This is, I suspect, because the thread and its state are duplicated on fork()
but the state structure is not updated to indicate that the thread is in fact
NOT active so the child is fooled into waiting for its termination, which will
never happen. If the parent terminates without executing waitpid(), the child
will hang there indefinitely wasting resources.
I can see the following ways to actually have it finish normally:
1) parent join()-s all the threads before fork(): not always possible.
2) parent kill()-s the child: not nice.
3) child does os._exit(): IMHO the best option but os._exit() is not described
as an elegant exit method. Using this also means that if all exceptions are not
handled in the thread, we risk the same problem.
I guess I have answered 90% of my question (which I have not stated) already.
At any rate, it seems to me that this matter should be handled internally in
Python's core. Regardless of whether os._exit() is mandated for use in child
processes or not instead of sys.exit() or other exception handlers, I find it
somewhat illogical to have the child process wait for a thread that is not
really there. I would probably expect that os.fork() would clean up the thread
list in the child unless we know (Solaris) that the threads are really there.
import os, sys
from threading import *
def log( message ):
print ( "%d %s" % (os.getpid(), message) )

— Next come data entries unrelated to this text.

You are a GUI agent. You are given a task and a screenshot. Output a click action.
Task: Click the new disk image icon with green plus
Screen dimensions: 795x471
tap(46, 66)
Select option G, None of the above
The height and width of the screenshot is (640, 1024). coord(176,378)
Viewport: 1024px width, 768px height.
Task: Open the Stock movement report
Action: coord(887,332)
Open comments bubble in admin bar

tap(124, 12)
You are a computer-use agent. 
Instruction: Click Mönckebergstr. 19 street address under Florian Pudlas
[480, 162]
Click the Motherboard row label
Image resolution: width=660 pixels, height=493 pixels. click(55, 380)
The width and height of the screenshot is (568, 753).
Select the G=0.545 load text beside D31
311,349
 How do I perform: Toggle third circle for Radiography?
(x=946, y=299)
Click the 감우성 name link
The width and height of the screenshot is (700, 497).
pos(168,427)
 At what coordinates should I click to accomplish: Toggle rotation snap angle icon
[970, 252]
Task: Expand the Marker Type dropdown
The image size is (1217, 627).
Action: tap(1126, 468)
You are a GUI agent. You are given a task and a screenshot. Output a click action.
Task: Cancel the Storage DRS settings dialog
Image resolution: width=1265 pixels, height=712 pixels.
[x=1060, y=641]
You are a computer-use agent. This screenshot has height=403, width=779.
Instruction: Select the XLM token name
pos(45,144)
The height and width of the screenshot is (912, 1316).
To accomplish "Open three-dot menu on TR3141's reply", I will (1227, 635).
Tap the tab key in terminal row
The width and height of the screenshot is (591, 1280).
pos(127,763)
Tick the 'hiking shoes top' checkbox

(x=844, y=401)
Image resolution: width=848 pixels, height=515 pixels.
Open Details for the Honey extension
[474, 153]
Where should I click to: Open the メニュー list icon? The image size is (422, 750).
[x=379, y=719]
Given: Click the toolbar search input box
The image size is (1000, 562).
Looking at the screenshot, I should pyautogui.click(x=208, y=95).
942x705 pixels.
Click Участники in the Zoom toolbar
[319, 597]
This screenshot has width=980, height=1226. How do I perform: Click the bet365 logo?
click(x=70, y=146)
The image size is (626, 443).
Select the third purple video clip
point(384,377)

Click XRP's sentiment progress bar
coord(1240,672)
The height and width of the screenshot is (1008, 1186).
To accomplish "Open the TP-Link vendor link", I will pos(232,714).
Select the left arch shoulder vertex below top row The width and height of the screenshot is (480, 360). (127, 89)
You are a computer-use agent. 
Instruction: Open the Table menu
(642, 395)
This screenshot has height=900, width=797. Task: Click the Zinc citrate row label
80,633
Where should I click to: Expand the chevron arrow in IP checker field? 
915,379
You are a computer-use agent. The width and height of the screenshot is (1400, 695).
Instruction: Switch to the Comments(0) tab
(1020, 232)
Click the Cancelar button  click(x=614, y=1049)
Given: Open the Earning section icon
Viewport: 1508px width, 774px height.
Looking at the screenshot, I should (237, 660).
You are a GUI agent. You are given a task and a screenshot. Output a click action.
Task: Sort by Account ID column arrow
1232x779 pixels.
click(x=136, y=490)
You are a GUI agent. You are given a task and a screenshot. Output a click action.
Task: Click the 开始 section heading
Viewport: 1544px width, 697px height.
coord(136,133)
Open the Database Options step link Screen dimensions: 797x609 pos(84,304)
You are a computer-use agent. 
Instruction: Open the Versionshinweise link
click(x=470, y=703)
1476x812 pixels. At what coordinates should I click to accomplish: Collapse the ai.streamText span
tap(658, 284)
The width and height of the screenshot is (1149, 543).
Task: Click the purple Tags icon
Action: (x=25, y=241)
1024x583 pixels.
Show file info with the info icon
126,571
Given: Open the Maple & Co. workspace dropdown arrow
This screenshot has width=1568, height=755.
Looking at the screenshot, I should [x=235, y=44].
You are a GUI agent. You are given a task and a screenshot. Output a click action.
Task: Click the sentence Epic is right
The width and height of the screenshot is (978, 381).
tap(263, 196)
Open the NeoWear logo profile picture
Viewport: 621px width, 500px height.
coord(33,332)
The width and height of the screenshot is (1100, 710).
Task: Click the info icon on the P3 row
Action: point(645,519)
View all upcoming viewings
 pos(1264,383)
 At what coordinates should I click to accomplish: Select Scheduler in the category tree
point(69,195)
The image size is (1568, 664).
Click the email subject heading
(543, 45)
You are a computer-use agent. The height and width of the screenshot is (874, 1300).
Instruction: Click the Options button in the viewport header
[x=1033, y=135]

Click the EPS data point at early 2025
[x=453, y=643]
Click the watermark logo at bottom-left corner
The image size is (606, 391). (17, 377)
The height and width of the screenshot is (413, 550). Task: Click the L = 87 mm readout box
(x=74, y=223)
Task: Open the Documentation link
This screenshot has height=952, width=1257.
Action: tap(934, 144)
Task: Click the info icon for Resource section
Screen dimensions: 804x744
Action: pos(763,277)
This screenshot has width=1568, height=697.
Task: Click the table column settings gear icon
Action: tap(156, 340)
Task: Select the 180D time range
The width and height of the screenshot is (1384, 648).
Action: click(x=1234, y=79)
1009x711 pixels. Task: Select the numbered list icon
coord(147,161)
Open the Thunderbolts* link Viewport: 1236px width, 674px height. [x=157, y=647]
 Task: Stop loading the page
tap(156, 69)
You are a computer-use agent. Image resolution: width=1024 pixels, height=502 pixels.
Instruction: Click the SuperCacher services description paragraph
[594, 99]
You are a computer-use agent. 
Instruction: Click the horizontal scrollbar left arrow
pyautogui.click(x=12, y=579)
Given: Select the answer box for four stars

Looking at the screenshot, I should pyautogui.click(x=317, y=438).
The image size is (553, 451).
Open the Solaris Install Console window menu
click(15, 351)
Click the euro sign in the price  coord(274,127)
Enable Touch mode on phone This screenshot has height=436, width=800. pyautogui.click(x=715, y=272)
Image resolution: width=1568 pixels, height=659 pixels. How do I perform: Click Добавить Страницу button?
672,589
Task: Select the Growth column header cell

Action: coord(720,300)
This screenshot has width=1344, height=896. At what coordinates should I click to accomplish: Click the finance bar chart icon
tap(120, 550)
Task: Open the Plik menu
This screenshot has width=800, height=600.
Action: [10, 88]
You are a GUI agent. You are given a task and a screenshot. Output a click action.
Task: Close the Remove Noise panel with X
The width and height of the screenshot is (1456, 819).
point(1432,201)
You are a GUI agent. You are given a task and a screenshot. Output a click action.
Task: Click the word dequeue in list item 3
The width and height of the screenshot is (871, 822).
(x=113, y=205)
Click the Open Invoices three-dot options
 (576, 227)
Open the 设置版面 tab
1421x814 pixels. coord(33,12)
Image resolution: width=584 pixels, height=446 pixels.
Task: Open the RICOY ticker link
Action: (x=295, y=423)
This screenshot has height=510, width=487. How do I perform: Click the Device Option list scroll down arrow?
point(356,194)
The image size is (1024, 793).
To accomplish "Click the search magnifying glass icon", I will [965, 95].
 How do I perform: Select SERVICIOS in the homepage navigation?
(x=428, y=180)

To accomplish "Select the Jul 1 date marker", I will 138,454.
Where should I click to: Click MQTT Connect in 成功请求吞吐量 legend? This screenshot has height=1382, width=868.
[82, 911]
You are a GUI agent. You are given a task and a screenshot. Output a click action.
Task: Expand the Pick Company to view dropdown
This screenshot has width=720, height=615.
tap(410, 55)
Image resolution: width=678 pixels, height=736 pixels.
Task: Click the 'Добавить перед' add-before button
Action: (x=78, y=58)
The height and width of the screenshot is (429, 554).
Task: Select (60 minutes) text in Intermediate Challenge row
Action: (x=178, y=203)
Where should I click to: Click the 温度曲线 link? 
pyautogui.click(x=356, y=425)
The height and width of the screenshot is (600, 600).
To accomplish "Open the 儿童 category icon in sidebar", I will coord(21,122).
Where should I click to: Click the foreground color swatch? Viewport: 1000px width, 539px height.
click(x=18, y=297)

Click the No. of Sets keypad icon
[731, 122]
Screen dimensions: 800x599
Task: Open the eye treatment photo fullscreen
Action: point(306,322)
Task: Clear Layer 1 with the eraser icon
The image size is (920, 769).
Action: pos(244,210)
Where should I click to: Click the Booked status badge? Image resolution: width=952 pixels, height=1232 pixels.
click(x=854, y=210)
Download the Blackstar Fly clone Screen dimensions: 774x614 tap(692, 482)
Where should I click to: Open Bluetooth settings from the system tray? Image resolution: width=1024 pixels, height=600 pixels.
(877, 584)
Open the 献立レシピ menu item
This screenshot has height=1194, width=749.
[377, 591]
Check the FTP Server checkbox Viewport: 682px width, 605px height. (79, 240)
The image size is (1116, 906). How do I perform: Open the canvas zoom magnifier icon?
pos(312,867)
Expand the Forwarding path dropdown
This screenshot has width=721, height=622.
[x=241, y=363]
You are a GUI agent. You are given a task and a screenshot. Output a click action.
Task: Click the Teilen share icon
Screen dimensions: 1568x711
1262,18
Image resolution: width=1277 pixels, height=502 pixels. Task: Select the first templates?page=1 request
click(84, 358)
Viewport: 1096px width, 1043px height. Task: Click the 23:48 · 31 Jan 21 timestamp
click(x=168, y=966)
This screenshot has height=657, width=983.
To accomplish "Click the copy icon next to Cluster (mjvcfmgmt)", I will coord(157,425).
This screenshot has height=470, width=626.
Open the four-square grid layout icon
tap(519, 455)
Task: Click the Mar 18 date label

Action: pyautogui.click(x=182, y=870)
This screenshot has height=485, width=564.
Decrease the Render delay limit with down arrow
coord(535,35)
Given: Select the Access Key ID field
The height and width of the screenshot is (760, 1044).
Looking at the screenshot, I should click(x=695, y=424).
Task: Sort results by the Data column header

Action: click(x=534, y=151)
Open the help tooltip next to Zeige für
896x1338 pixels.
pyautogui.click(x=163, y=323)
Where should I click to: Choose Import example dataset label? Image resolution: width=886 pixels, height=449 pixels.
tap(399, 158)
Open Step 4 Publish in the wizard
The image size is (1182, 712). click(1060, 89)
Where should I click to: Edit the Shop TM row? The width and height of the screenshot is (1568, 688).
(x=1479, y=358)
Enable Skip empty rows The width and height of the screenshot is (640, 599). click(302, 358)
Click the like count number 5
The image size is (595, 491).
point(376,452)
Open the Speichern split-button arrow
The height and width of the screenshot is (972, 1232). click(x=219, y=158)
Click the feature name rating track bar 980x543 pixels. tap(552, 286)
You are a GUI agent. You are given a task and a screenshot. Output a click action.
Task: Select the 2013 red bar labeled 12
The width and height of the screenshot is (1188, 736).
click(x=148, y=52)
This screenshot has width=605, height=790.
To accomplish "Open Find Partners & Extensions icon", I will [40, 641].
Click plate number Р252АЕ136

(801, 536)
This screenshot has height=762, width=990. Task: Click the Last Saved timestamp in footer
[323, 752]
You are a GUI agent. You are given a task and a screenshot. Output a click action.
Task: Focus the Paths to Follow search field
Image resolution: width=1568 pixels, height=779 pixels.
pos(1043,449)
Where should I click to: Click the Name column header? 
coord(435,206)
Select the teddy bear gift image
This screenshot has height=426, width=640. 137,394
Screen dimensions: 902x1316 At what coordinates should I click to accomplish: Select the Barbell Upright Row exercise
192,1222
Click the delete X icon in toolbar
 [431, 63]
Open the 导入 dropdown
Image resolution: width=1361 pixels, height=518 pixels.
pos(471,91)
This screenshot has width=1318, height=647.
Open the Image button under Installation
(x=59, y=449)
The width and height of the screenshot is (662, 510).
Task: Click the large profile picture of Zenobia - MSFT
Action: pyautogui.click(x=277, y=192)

if __name__ == "__main__":
log( "is parent" )
t = Thread()
t.start()
# t.join() # OPTION 1
childPID = os.fork()
if childPID == 0:
log( "is child" )
log( "threads: %s" % str(enumerate()) )
if childPID == 0:
#os._exit(0) # OPTION 2
pass
else:
t.join()
#os.kill( childPID, 15 ) # OPTION 3
log( "parent done waiting for %s, now waiting for %d" %
(t.getName(), childPID) )
os.waitpid(childPID, 0)
log( "exiting" )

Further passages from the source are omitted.